Ясперс ввёл в историю религии понятие осевого времени, но рамки его определялись настолько широко, что само понятие размазано тонким слоем, как последний кусок масла на бутерброд. Примерно так же обстоит дело с переходом от классического кинематографа к фильмам новой волны. Началом его можно считать итальянский неореализм, а самой известной и знаковой вехой — французскую новую волну. Здесь можно вспомнить о наших шестидесятниках и о самом ярком представителе феномена — т. н. «новом Голливуде». Но у всех этих течений было кое-что общее — технический прогресс в киноаппаратуре, позволивший снимать кино гораздо дешевле, чем раньше.

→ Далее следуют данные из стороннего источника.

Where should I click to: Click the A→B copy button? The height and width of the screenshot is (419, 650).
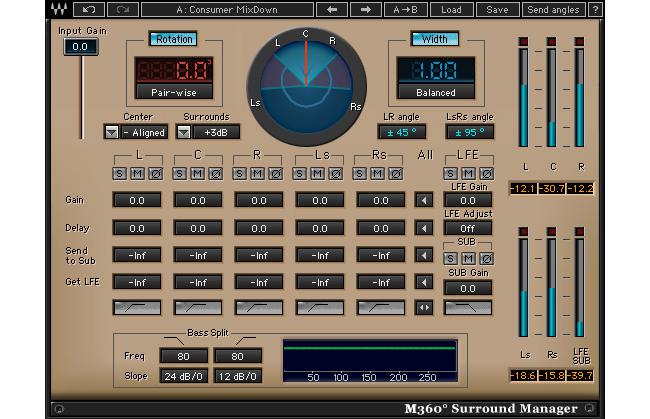click(x=407, y=9)
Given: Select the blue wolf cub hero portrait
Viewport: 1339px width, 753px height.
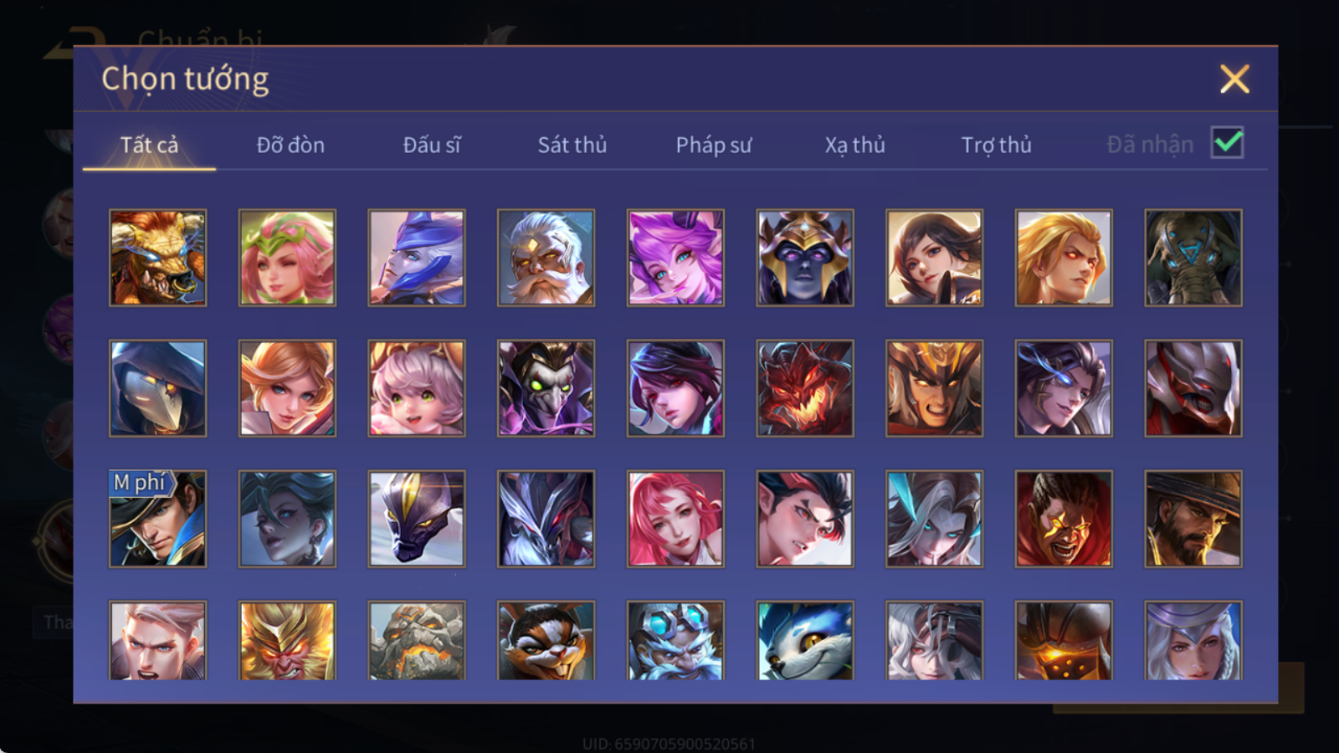Looking at the screenshot, I should 805,641.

Именно благодаря техническим возможностям кинематографисты смогли работать с самыми простыми источниками света, в обыденных местах и без серьёзной художественной постановки. Сложное украшение сцены, где каждый предмет подобран и лежит строго на своём месте, чтобы попасть в нужное время в нужную часть кадра, сменилось микеланджеловским подходом — в лучшем случае убиралось всё лишнее. Но часто снималось как есть.

Конфликт этих двух подходов ярко высветил саму разницу подходов к съёмкам, из которых исходило старое кино и новое. Если классика тяготела к театрализованности и оперной чрезмерности, лишь в лучших своих образцах достигая подлинной убедительности, то кинобунтари — к репортажу и спонтанности, из-за чего сильнее всего страдала связанность повествования.

И тут надо сказать, что бунтарями новые кинематографисты часто становились поневоле: итальянский неореализм снимался в условиях послевоенной бедности в проигравшей стране, а многие из французских нововолновцев не смогли бы получить возможность снять студийное кино (по крайней мере, так скоро). В итоге самые идейные из них сформулировали это просто: «Берите камеры и идите на улицы». Подразумевалось, что кинотворец теперь не привязан цепями к гиганту киноиндустрии (правда, про прокат, за которым всё равно придётся идти к гигантам, эта формула забывала).

Но идейными были не все. Многие пошли за возможностью прославиться, реализоваться или просто весело провести время, теша себя иллюзией, что участвуешь в творческом процессе. Они снимали так, как им позволяла техника, собственные способности и люди, которые их окружали.

Когда ветерана войны Мельвиля не взяли в профсоюз кинематографистов, он уже мог позволить себе пойти и снять своё кино, и для этого ему не надо было быть Говардом Хьюзом (хотя Жан-Пьер был и не из бедной семьи, но богачом его тоже назвать нельзя). А Джону Кассаветису было достаточно взять в руки камеру, чтобы в произвольном порядке снять импровизации своих учеников по актёрской мастерской и назвать это фильмом (учитывая, что всё это дело всё равно пришлось переснимать через пару лет и пытаться создать на монтаже хоть какую-то историю, вряд ли традиционный способ съёмок продлился бы дольше, но у автора был концепт).

При этом тот же Мельвиль, вдохновивший многих нововолновцев (а в проектах некоторых принявший непосредственное участие и подаривший им своего придворного оператора Декаэ), заявлял, что никакой новой волны как явления нет — есть просто бюджетный способ кинопроизводства.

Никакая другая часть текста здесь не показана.